Een terugblik op de afgelopen legislatuur
donderdag 14 augustus 2014
In 2013 werd 1,6 % van het geld van de Vlaamse regering gebruikt voor cultuur. Vóór de besparingen sinds 2009 was dit nog 1,9 % en door de 6de staatshervorming zal dit aandeel nog feller krimpen. Het decreet sociaal-cultureel volwassenenwerk tikte bescheiden aan voor 0,2 % van de Vlaamse middelen.

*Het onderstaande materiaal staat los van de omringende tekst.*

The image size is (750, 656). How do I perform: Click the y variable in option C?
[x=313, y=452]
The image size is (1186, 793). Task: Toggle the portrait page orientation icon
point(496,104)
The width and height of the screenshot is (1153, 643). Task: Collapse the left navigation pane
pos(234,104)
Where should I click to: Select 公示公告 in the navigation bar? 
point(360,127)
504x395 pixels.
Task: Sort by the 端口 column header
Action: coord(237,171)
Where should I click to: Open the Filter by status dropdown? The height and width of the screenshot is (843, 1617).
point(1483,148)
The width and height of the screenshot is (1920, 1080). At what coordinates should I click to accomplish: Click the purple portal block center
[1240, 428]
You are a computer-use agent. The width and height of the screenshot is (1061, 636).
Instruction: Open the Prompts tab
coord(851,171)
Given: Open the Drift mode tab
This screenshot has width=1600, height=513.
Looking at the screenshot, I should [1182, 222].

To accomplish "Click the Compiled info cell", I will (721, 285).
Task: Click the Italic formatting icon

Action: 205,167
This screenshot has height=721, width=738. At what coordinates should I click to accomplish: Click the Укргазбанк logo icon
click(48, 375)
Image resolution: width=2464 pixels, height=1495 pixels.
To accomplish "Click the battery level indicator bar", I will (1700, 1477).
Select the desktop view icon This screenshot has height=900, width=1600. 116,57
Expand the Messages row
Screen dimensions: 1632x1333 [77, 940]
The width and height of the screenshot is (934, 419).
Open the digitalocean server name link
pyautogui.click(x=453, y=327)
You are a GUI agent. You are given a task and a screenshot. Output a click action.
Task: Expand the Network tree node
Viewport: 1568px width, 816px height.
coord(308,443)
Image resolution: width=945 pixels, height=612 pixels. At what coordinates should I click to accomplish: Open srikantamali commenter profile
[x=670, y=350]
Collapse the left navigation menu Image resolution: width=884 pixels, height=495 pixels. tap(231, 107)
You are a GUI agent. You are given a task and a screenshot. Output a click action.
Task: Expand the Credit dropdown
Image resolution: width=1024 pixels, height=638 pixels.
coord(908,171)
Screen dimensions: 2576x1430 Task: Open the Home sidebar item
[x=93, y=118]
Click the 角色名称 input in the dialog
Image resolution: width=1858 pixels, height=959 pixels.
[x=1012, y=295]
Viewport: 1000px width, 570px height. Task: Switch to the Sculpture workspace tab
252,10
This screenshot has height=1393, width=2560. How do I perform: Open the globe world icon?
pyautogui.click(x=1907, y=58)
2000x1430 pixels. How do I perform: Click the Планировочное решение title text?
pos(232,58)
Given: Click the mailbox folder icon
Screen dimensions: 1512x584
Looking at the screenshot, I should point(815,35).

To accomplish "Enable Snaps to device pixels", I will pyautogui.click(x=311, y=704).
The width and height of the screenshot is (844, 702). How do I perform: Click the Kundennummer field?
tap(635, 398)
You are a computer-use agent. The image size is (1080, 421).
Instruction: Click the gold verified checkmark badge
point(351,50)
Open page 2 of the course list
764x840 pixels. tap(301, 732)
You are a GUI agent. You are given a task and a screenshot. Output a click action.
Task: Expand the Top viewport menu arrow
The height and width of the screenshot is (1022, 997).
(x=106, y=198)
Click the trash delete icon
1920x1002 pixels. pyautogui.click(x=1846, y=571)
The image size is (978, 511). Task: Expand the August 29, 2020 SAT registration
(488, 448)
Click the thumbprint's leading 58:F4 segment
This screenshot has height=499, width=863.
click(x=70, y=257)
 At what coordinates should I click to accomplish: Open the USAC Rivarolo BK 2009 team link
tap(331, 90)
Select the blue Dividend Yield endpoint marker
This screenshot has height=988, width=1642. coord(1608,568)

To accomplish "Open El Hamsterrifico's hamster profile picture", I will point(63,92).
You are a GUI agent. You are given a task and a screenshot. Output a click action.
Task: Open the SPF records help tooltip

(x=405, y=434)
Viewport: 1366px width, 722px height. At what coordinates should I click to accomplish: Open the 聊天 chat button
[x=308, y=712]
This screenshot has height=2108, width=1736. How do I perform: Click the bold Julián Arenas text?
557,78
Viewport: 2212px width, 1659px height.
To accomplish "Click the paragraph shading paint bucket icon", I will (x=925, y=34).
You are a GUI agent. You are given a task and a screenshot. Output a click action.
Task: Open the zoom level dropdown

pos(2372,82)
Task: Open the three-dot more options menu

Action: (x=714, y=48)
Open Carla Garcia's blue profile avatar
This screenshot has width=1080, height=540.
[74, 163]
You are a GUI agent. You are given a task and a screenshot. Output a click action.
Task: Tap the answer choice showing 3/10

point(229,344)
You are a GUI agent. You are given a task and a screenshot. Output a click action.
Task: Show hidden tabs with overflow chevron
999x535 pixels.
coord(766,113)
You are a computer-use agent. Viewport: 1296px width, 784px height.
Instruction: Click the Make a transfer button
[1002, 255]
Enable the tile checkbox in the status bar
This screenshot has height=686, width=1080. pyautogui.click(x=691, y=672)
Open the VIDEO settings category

Uit onderstaande grafiek blijkt dat tijdens de afgelopen legislatuur (van eind 2009 tot begin 2014) het cultuurdomein er niet in slaagde gelijke tred te houden met de evolutie van de Vlaamse middelen. Deze laatste namen toe met ongeveer 12 procent, terwijl de uitgaven voor cultuur met ongeveer 8 procent groeiden, wat lager is dan de inflatie, berekend op 10,49 procent. Elke evolutie die zich dus onder die 10,49 procent situeert, betekent een feitelijke verarming.
Het IVA sociaal-cultureel werk zag zijn budget met amper 3 procent toenemen. En voor het decreet sociaal-cultureel volwassenenwerk was er begin 2014 evenveel geld als begin 2009, wat –rekening houdend met de inflatie- een verdamping van het budget met tien procent betekent.
Het sociaal-cultureel volwassenenwerk bengelt helemaal onderaan de grafiek. Deze sector heeft de voorbije legislatuur dan ook stevig bijgedragen aan de besparingen. Zo verloren de Vormingplussen en Socius een derde van hun middelen, zagen de etnisch-culturele federaties hun subsidies ook fors dalen, was er een tekort van 25 procent voor de bewegingen, werd de experimenteerruimte voor de verenigingen geschrapt en verdampte de toepassing van de opleidingscheques voor de vormingsinstellingen.